- _What the exercise asks_
Filter the listing below down to the lines holding the word "Google", and copy those lines.

- _Records for this exercise_

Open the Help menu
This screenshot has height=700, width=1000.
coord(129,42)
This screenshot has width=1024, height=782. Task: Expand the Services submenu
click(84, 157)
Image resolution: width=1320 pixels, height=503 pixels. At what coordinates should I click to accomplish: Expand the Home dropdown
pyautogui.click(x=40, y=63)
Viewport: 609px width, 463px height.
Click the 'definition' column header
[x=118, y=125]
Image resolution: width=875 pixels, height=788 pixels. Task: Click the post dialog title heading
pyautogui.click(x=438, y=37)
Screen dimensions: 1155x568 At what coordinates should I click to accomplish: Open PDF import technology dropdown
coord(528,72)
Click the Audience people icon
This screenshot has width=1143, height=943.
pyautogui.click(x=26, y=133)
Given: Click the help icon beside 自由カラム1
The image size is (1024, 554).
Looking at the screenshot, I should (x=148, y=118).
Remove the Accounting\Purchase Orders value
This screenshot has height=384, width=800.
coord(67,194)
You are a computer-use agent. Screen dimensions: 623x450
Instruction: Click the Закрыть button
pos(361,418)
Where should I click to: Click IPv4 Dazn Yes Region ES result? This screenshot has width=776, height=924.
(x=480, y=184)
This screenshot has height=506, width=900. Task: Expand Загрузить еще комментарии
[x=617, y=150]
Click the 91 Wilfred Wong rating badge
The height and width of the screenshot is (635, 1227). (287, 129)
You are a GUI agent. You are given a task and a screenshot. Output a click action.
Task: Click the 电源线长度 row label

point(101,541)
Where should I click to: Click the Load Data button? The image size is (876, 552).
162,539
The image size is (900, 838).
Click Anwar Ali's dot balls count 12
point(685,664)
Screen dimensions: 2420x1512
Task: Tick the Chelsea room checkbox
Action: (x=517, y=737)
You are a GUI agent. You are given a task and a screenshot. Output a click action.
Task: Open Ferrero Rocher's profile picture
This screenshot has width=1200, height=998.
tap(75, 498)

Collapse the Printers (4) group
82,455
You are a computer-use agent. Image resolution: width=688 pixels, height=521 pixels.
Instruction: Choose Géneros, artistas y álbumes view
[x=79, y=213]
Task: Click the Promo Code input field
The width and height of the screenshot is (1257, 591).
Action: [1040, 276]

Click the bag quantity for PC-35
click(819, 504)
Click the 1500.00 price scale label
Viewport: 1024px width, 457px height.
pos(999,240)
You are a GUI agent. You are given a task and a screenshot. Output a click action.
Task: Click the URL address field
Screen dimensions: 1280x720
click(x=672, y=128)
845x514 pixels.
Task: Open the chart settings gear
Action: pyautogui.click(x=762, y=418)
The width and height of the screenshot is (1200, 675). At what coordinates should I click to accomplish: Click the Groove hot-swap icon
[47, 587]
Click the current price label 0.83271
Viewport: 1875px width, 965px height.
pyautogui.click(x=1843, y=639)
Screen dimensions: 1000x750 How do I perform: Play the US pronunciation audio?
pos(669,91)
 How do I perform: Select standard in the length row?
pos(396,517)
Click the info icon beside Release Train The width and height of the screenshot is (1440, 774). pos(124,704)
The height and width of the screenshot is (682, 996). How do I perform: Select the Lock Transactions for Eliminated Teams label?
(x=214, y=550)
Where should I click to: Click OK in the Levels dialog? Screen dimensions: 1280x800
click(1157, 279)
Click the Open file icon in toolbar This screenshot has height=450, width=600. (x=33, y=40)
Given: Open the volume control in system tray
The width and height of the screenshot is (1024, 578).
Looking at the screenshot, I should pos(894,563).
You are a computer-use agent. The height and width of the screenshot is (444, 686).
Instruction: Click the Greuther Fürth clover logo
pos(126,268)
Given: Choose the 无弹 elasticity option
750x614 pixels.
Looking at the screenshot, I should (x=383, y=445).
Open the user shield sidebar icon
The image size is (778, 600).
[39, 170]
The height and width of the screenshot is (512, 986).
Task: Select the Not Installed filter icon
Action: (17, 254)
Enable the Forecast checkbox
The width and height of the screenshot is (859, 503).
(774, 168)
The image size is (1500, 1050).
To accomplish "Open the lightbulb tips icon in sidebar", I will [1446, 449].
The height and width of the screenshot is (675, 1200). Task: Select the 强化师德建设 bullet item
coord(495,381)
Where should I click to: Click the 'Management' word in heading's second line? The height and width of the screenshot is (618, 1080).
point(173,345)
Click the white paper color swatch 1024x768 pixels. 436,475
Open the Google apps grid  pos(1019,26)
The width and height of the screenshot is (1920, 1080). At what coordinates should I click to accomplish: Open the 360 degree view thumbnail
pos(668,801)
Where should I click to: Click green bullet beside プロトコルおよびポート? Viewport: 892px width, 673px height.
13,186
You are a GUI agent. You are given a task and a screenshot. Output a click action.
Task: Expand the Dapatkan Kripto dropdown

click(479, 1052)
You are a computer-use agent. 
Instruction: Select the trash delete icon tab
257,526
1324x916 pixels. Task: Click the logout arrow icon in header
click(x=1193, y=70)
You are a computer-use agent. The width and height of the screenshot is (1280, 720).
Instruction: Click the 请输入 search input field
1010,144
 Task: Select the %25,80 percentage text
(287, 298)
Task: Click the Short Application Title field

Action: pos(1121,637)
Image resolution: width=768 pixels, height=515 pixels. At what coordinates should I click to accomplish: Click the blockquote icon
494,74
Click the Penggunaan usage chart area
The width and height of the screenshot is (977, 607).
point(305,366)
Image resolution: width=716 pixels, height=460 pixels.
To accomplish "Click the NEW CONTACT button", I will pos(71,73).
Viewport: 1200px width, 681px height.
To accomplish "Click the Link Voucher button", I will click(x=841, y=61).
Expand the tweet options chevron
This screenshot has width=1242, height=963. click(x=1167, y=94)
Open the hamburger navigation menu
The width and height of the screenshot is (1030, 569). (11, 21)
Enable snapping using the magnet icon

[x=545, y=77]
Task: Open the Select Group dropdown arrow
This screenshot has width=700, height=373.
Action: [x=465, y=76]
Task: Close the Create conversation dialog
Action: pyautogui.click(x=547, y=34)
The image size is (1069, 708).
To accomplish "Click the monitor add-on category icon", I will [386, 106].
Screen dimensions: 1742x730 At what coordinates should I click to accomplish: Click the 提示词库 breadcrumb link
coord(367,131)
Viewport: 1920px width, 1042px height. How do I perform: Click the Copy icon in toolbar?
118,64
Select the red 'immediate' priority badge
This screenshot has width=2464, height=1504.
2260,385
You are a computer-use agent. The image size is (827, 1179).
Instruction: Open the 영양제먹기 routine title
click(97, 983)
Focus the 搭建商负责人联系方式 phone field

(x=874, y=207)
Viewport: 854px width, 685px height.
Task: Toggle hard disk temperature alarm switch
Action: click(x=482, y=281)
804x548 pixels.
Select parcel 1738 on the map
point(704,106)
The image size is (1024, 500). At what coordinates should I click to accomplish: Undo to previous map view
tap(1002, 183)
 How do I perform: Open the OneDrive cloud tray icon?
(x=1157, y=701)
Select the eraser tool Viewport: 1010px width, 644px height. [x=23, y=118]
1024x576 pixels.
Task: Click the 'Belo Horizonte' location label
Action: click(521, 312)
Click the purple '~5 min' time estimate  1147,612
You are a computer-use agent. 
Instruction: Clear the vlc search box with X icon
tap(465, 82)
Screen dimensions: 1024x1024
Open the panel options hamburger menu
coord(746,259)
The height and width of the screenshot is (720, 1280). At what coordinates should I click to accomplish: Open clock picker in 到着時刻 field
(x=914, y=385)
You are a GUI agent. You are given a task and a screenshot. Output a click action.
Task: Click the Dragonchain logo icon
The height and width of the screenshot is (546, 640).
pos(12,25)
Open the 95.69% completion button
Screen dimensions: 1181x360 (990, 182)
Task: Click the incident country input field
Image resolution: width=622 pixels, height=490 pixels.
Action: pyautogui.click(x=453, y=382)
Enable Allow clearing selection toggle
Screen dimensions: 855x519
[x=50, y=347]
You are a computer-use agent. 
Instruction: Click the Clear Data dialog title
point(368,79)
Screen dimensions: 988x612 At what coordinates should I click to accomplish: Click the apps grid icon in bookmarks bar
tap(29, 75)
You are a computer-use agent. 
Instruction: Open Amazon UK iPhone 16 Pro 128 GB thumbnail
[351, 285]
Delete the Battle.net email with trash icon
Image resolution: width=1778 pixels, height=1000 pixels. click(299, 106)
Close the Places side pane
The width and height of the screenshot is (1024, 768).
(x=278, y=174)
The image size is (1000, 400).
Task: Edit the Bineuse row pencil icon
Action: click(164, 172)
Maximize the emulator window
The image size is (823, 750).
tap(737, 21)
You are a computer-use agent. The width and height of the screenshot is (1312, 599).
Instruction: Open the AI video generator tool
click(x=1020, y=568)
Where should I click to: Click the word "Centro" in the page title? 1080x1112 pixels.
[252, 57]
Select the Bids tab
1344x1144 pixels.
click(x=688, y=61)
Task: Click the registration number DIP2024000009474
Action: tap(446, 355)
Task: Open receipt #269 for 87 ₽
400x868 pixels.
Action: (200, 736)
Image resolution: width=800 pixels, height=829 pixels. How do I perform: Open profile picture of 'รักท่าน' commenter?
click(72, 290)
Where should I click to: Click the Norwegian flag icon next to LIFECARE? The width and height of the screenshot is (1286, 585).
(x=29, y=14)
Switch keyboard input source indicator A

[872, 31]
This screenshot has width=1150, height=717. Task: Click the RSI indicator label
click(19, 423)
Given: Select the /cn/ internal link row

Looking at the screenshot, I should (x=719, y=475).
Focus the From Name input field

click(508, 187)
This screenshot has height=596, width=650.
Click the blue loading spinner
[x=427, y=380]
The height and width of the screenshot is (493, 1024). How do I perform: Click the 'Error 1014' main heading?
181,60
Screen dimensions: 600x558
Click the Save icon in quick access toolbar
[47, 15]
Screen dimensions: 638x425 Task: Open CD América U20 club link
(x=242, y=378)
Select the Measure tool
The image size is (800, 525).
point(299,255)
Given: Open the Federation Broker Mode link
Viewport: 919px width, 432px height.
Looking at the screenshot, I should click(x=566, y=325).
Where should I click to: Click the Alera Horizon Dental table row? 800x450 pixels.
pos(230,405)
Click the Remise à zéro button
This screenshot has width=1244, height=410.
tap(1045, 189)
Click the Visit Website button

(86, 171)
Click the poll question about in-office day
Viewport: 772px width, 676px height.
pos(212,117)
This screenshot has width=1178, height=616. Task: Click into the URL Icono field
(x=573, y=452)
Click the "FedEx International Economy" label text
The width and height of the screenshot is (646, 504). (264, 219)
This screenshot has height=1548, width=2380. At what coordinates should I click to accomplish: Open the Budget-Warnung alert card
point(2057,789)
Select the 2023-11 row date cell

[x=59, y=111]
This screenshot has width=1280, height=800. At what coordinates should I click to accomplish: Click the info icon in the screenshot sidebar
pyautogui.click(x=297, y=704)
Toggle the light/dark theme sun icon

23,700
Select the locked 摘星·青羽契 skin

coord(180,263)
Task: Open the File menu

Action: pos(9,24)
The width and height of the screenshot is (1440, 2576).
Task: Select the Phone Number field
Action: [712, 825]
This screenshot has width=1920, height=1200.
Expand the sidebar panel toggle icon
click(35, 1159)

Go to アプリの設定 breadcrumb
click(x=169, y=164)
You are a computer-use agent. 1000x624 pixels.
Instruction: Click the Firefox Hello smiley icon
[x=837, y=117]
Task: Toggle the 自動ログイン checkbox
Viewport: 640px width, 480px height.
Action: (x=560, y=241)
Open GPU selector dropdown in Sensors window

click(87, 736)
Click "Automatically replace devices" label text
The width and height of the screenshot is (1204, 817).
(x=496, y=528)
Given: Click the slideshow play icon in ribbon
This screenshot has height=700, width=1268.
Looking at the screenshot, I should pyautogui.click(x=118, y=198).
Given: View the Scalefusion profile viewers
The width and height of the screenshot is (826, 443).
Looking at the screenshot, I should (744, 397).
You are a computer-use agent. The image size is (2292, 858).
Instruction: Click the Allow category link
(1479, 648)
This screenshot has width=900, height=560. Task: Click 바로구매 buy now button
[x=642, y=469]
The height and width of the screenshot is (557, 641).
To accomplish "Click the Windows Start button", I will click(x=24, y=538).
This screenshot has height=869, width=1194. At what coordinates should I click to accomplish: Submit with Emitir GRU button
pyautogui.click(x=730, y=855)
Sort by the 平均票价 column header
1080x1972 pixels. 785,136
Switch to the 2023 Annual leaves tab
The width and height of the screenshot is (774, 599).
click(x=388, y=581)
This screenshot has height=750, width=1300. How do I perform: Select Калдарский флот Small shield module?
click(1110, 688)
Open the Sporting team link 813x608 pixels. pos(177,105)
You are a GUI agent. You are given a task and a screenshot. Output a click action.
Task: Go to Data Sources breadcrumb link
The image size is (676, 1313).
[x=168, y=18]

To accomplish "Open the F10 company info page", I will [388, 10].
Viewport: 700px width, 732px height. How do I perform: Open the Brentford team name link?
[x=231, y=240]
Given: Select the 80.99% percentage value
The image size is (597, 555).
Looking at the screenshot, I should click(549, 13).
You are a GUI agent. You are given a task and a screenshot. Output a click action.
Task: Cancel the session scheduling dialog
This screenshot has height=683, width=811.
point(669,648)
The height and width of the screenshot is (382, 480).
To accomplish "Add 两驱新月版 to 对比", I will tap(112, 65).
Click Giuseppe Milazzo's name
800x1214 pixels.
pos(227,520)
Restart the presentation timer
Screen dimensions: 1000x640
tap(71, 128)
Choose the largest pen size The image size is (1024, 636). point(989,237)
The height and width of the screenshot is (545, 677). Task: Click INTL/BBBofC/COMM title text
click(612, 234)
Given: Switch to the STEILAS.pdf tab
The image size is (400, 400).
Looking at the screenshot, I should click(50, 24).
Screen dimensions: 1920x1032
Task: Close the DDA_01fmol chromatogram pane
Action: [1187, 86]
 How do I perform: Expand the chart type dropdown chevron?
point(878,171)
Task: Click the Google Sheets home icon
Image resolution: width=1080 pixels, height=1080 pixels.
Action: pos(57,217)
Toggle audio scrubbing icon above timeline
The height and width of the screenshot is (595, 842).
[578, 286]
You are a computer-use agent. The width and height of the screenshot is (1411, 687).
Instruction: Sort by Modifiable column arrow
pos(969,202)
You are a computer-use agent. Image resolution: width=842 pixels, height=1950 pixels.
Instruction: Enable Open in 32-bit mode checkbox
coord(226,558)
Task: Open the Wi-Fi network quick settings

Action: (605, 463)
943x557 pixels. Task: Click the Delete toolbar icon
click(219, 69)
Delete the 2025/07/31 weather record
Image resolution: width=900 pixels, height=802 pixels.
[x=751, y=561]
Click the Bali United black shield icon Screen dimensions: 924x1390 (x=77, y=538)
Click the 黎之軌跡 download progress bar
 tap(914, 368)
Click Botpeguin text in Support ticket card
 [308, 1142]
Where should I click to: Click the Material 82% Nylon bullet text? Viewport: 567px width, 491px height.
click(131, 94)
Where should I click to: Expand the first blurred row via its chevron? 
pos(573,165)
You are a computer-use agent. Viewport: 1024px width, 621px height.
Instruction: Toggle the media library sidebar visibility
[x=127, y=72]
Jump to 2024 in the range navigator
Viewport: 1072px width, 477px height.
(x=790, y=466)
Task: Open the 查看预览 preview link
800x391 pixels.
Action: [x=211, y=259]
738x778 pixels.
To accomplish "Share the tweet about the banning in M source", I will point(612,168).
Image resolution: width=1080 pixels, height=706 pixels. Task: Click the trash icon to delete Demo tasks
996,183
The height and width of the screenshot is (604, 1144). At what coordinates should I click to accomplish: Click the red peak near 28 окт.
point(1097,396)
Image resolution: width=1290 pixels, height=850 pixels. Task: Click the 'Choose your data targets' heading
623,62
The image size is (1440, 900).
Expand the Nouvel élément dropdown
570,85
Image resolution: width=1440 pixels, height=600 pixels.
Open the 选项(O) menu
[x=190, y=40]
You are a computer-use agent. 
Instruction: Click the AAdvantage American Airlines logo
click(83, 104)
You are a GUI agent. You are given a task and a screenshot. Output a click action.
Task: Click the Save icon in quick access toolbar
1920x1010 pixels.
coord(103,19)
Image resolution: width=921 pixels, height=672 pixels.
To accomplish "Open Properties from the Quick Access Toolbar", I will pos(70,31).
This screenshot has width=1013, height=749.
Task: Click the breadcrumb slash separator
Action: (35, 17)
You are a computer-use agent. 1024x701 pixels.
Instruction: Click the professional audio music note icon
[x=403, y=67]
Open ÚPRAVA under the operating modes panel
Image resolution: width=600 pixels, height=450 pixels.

- _Output of the task_
Open the Google apps grid  pos(1019,26)
Task: Click the Google Sheets home icon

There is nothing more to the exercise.